Incidentally, the case definition for autism became more sensitive and specific – and thus more accurate – around the same time that vaccines began to be more abundant and more recommended. This lead to the misperception that vaccines raised the rates of autism and not the better diagnostic tools. But that is for a whole other discussion.

BETTER SURVEILLANCE
It goes without saying that an improvement in surveillance methods also leads to a change in the number of cases observed and counted. For example, infant mortality reporting has gotten better as more and more health care providers in the United States are able to report infant deaths electronically. Health departments at all levels of government are more active in their surveillance of cases by surveying hospitals, clinics, and even midwives on the survival numbers of infants. So you can see how this extra effort to count the deaths that were previously not reported has led to the belief that the infant mortality rate in the country has increased.

Other countries don’t have the same systems as we do in the United States.
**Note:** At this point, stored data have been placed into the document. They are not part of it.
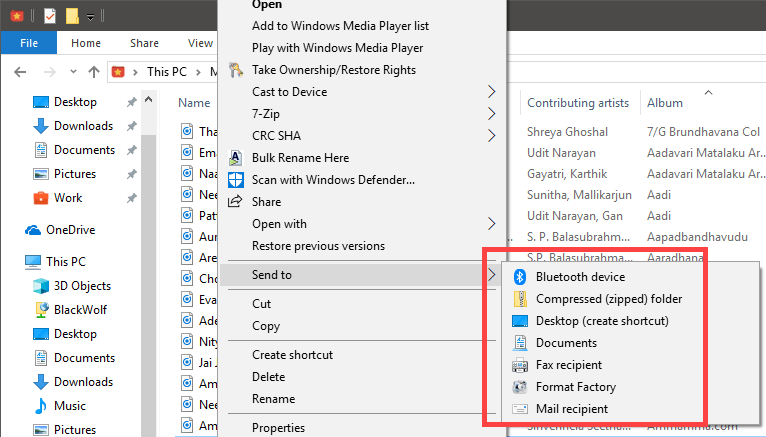Open the File ribbon tab
The image size is (766, 437).
click(x=29, y=43)
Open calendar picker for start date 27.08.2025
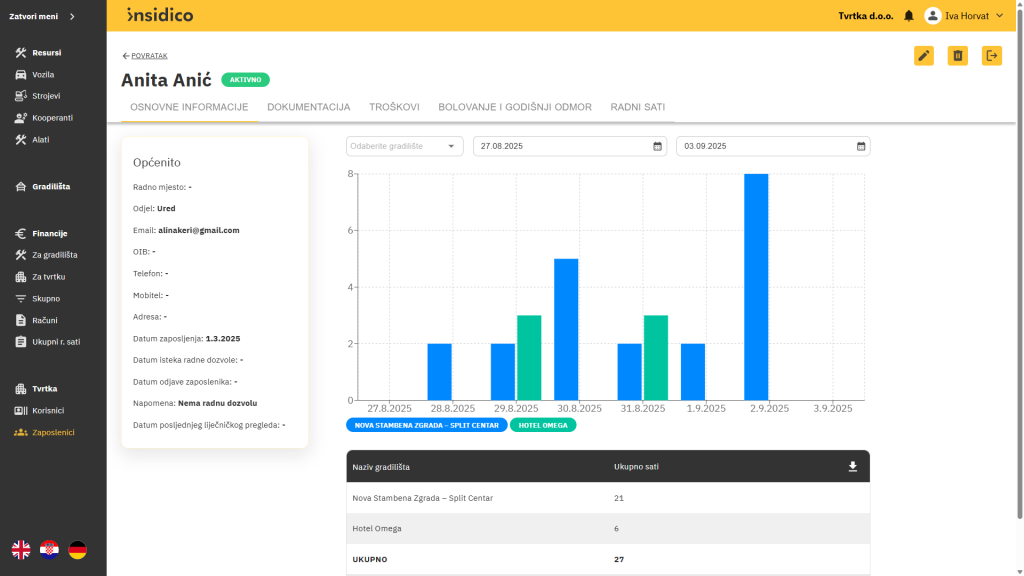Image resolution: width=1024 pixels, height=576 pixels. click(x=657, y=146)
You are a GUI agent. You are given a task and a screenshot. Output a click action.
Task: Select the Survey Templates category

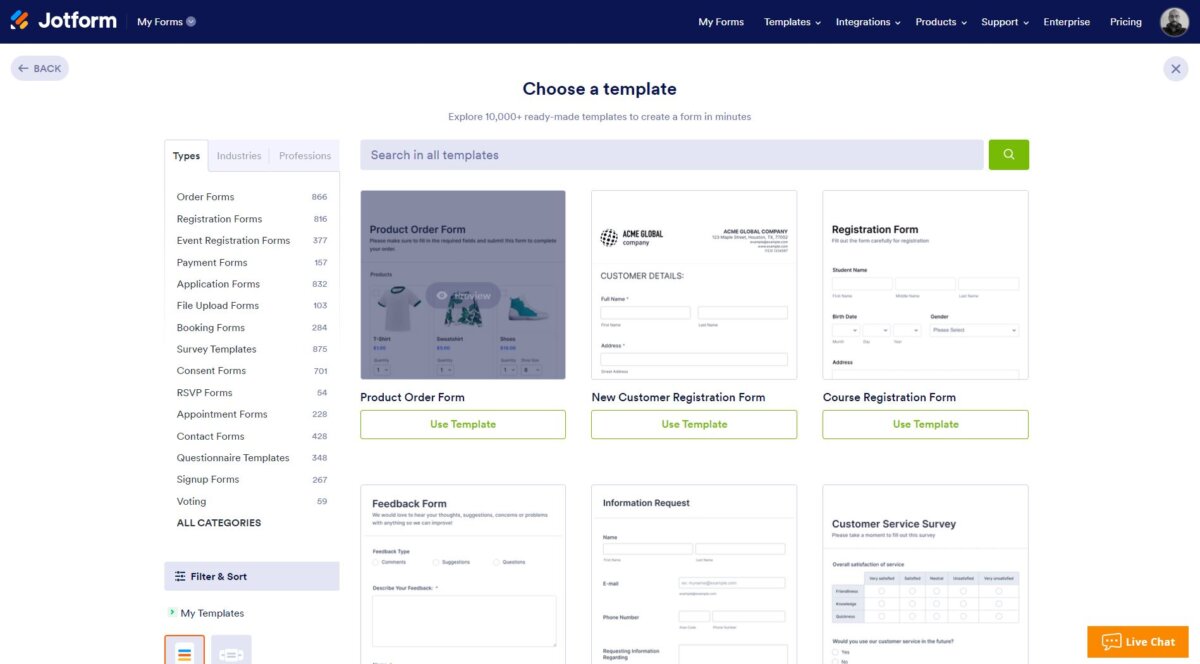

As a result, their infant mortality rates are different – even lower –  than those observed here. Is it true, then, that the US is failing in controlling infant mortality compared to countries with less resources? Nope. It’s all in how we’ve been counting the numbers. Apples to apples, the rates are much better in the United States, where expectant mothers have better access to prenatal care and children are – for the most part – born in medical facilities capable of caring for them if they are in trouble.

CONCLUSION
So here is what you do when you compare two rates of a single disease either across time, across location, or even across populations of people. You need to make sure that the case definitions of both datasets are comparable and as close to matching as possible. Otherwise, you really are comparing apples to oranges. You also need to look at the diagnostic methods used for each dataset. There is no use in comparing one dataset whose cases were diagnosed based on symptoms – a subjective way of diagnosing – and another dataset whose cases were diagnosed by a lab – an objective way of diagnosing. Finally, you need to look at the surveillance system that collected these data and make sure that the systems for both sets of data are – yet again – comparable. If one relied on providers reporting cases while the other went out and looked for cases, then – yet again – you will find yourself comparing apples to oranges.